2)互いに重荷を担いなさい。そのようにしてこそ、キリストの律法を全うすることになるのです。

 キリスト者は決して清い存在ではなく、イエス・キリストの救いによって救われてなお罪人であるという本質からは逃れることができないのです。むしろ、キリスト者の聖性というものがあるのであれば、それはキリスト者自身の内から出てくるものではなく、その人と共に居ますイエス・キリストの聖性によるものなのです。

 だからこそ、わたしたちは常にイエス・キリストと共にあり、そこにおいて常に罪の告白・罪の悔い改めが必要であるのです。そして、そうした弱さを持つキリスト者が集まっている教会も、また、神の御前において完全ではないわけです。
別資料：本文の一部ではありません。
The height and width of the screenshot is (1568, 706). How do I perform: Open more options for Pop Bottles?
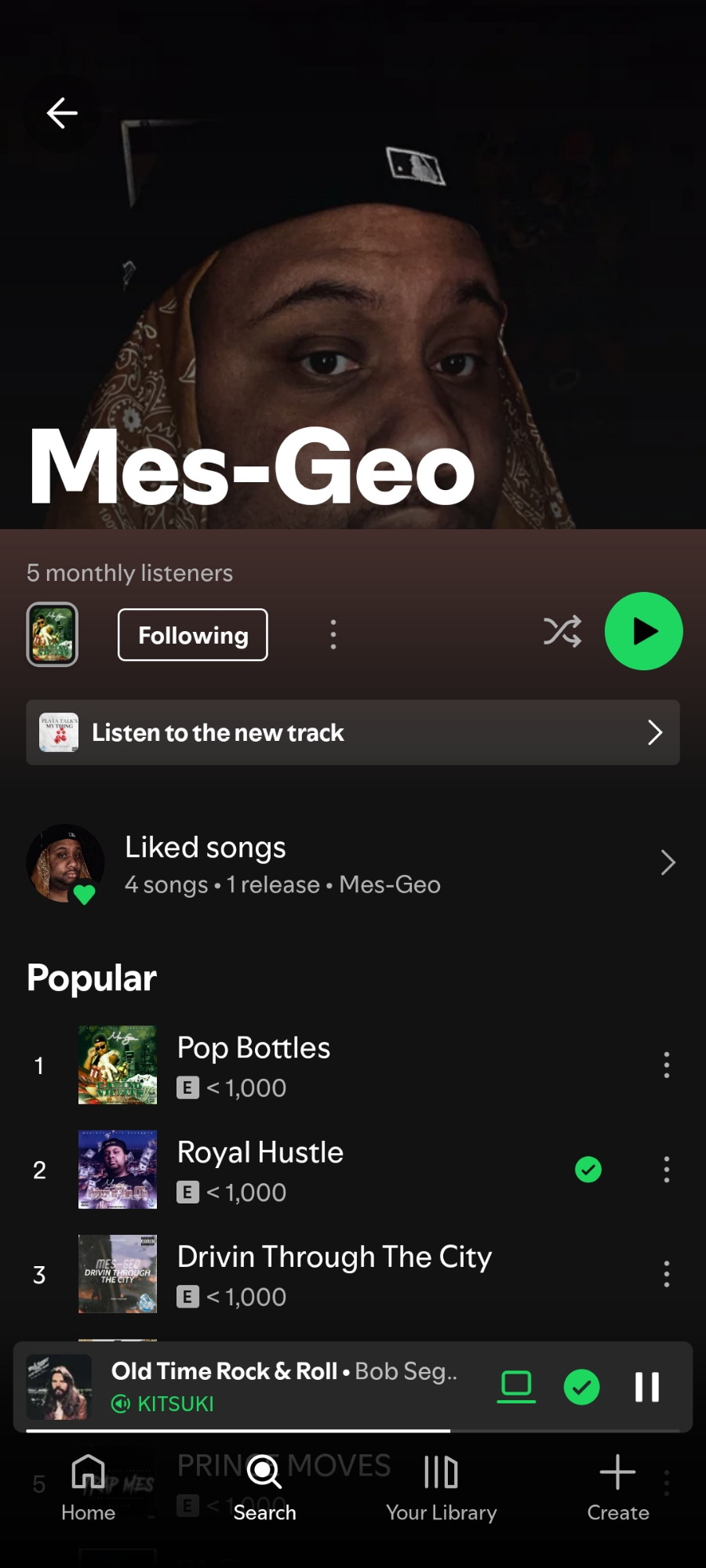(x=667, y=1065)
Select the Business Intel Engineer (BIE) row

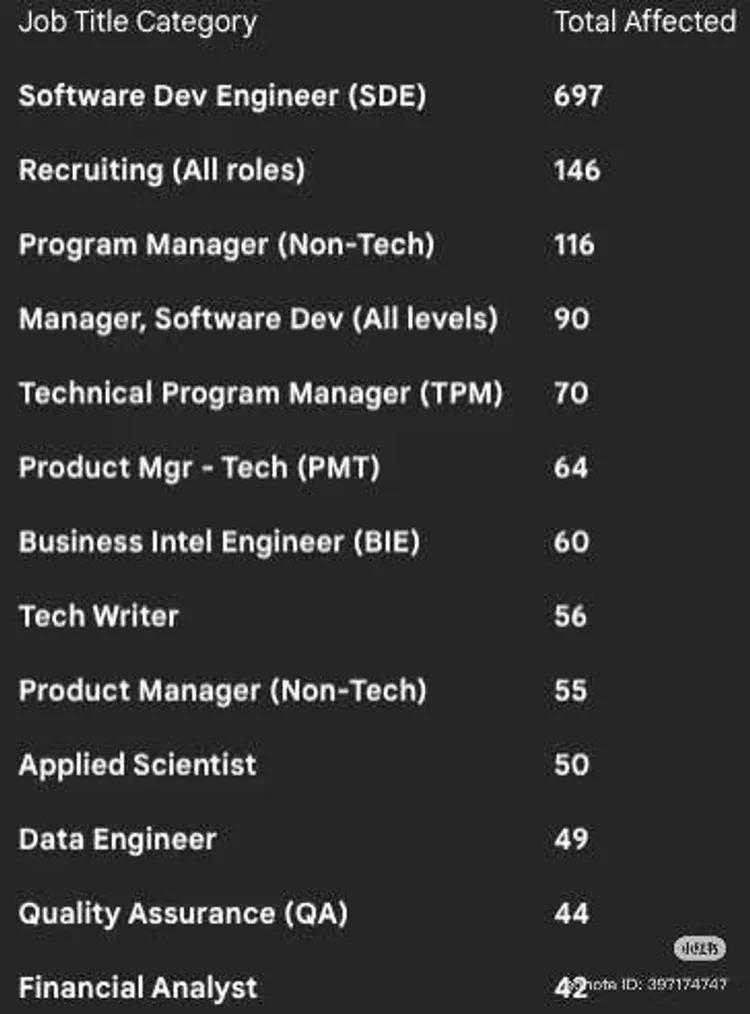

 パウロは信仰者ひとりひとりが自分の罪に気を付けることは言うまでもなく、互いの罪についても気を配ることを言っています。そこにおいては同じ罪人として、まさに隣人の罪をも自分の罪と同じように考えて、罪の誘惑に陥ってしまうことのないようにしなさいと勧めるのです。そして、まさに教会は、そうした互いの罪を担い合うことを通じて、すなわち互いに重荷を担うことを通じて、「キリストの律法を全う」することになるというわけです。

 キリストの律法とはすなわち『律法全体は、「隣人を自分のように愛しなさい」という一句によって全うされるからです。』(ガラテヤ5:14)とあるとおりです。


 ガラテヤの信徒への手紙6章7~9節
7)思い違いをしてはいけません。神は、人から侮られることはありません。人は、自分の蒔いたものを、また刈り取ることになるのです。
8)自分の肉に蒔く者は、肉から滅びを刈り取り、霊に蒔く者は、霊から永遠の命を刈り取ります。
9)たゆまず善を行いましょう。飽きずに励んでいれば、時が来て、実を刈り取ることになります。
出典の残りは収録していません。